After making the changes, restart the Prometheus service:

$ systemctl restart prometheus.service

To verify everything is working, refresh the Prometheus UI and go to the targets panel. Navigate to the panel by selecting the Targets menu item listed under Status.

prometheus-target-menu

On the Targets panel, you should see both of the Acme Air containers listed.

prometheus-targets

10. Run JMeter to add load to containers

The last piece of the puzzle is running the JMeter container to simulate load on the AcmeAir containers. It does this by flooding the AcmeAir applications with HTTP requests.

There are 2 scripts in the root repo directory to start JMeter - runJMeter.sh and runJMeterJITServer, which are shown below:

# runJMeter.sh
docker run --rm --net=host  -e JTHREAD=2 -e JDURATION=120 -e JPORT=9092 -e JUSERBOTTOM=0  -e JUSER=199 --name jmeter jmeter-acmeair:3.3 localhost

# runJMeterJITServer.sh
docker run --rm --net=host  -e JTHREAD=2 -e JDURATION=120 -e JPORT=9093 -e JUSERBOTTOM=0  -e JUSER=198 --name jmeter-jitserver jmeter-acmeair:3.3 localhost

Both will use 2 threads and run for 2 minutes. One will send requests to port 9092 (acmeair) and the other to port 9093 (acmeair-jitserver).

When running the JMeter containers, it is best to run them simultaneously by starting each in a separate terminal window.

11. Capture metrics in Prometheus

Now return to the Prometheus UI and see what the metrics show.

Using the metric process_virtual_memory_bytes, we can see that the container that used the JITServer used less memory, and did not suffer the wild spikes shown for the non-JITServer container:

prometheus-memory

Here we use the metric rate(process_cpu_seconds_total[1m]) to show CPU utilization.

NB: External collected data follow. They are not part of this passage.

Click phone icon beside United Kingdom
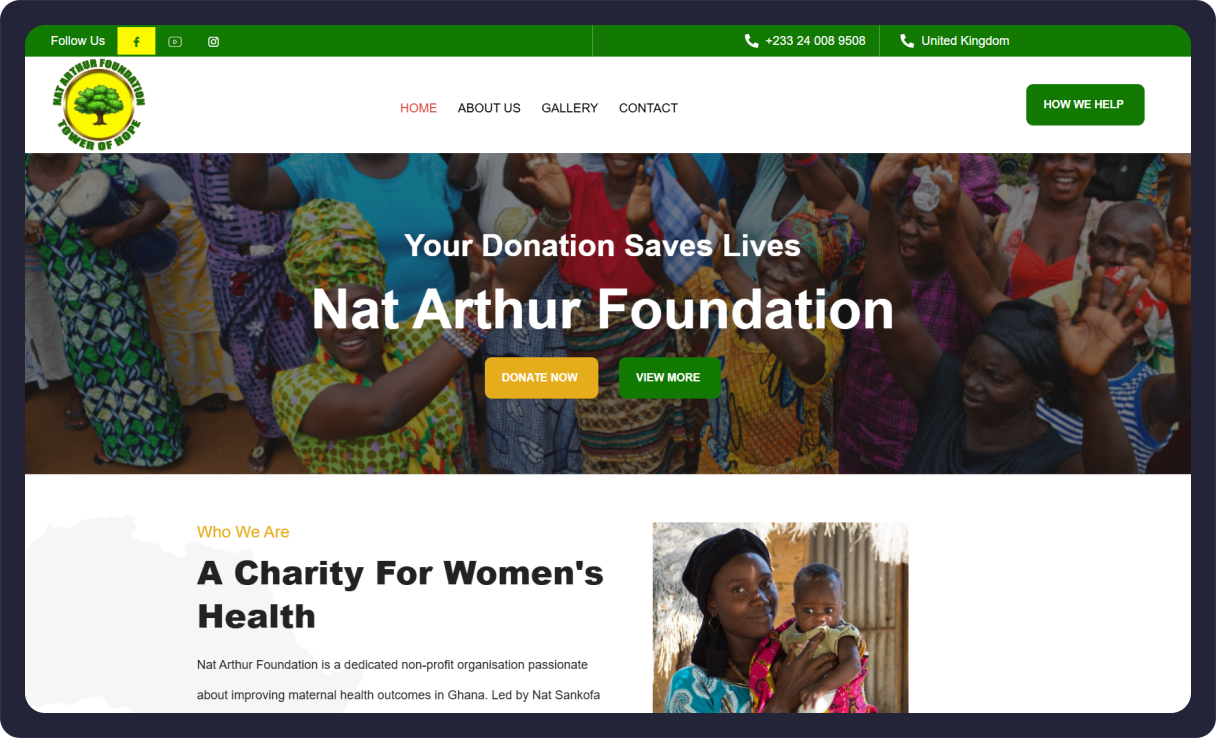Viewport: 1216px width, 738px height. (x=907, y=41)
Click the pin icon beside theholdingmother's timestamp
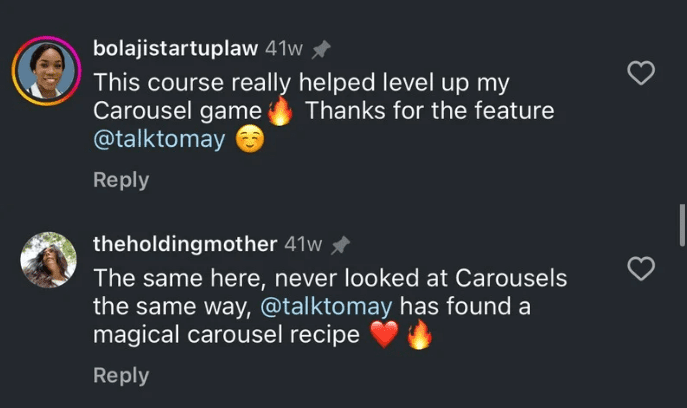Image resolution: width=687 pixels, height=408 pixels. pos(340,245)
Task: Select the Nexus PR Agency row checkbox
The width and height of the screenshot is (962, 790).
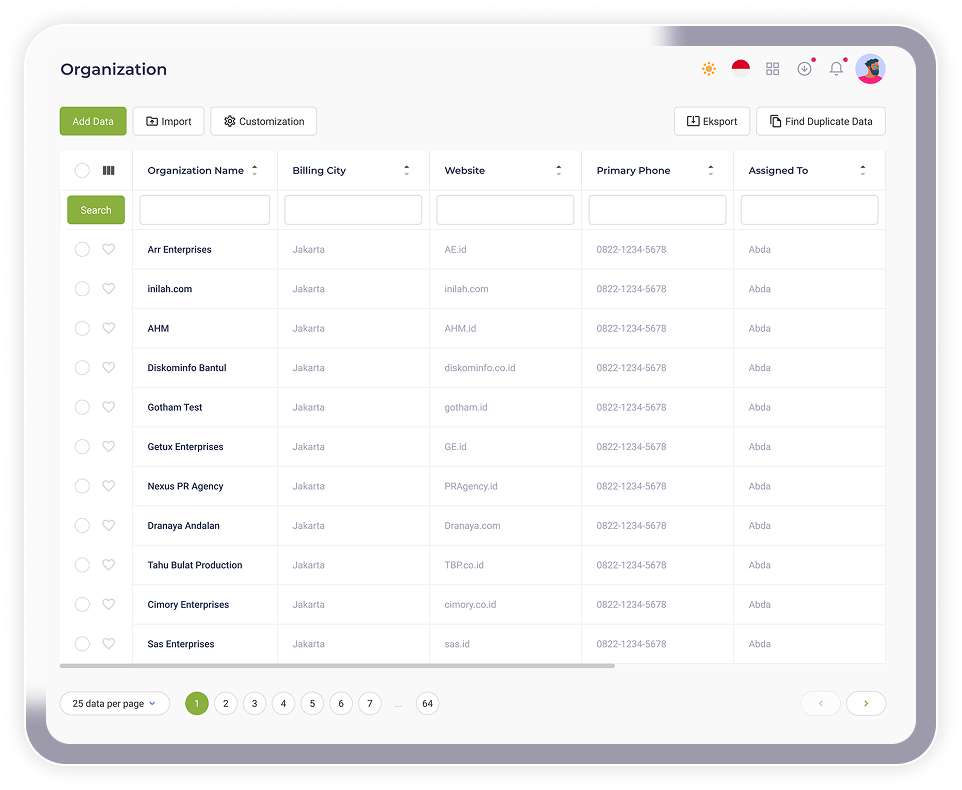Action: [82, 486]
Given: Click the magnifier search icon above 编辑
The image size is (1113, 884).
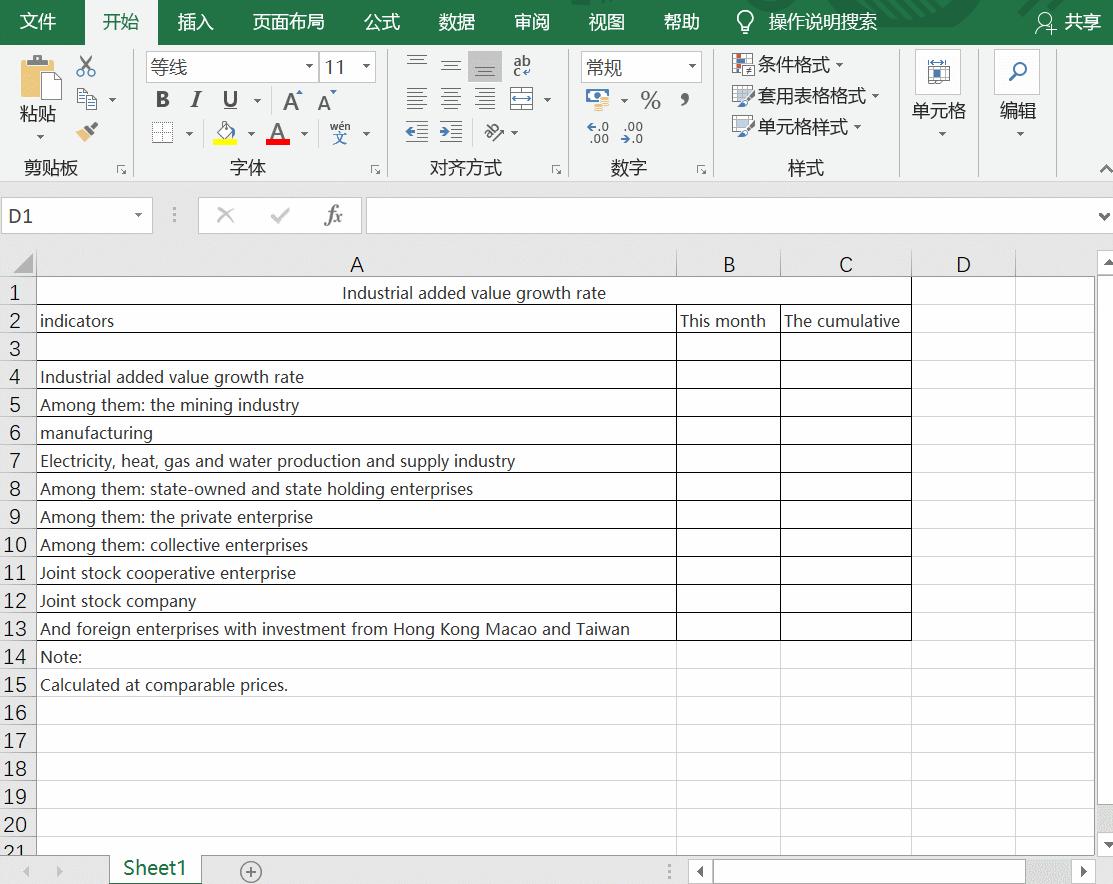Looking at the screenshot, I should [1017, 72].
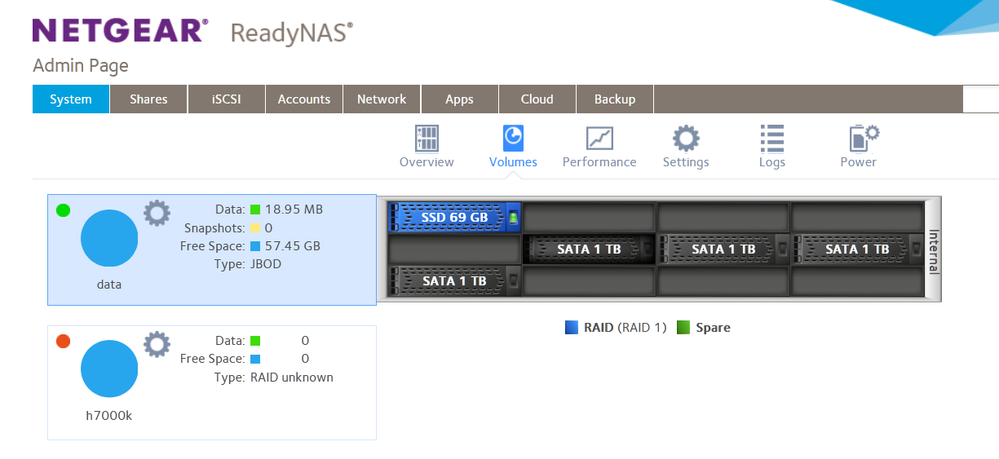999x459 pixels.
Task: Switch to the iSCSI tab
Action: [226, 99]
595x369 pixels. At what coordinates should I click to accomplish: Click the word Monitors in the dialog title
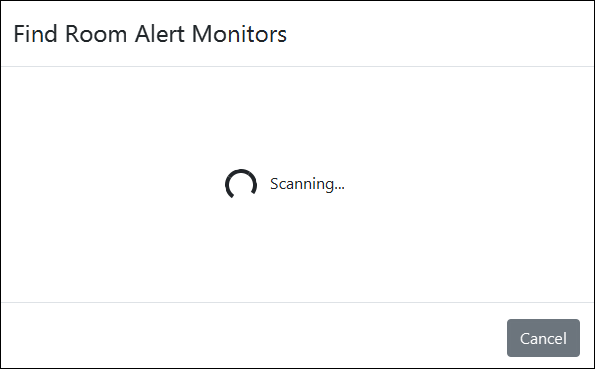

Here we see that the Acme Air container using the JITServer utilized less CPU:

prometheus-cpu

Summary

In this tutorial, we stepped through the process of setting up an experiment to determine what effects using the Eclipse OpenJ9 JITServer has on container resources.

The experiment consisted of the following components:

  • Prometheus to graph metric data
  • JMX Exporter to push application metrics to Prometheus
  • Docker for building our images and containers
  • JMeter to simulate network load
  • The Acme Air benchmark web application to test against
  • Eclipse OpenJ9 JITServer to operate as a remote JIT compiler

In the end, using the Prometheus monitoring tool we were able to conclude that a web application using the JITServer utilized less container resources than the same application using a standard JVM JIT compiler.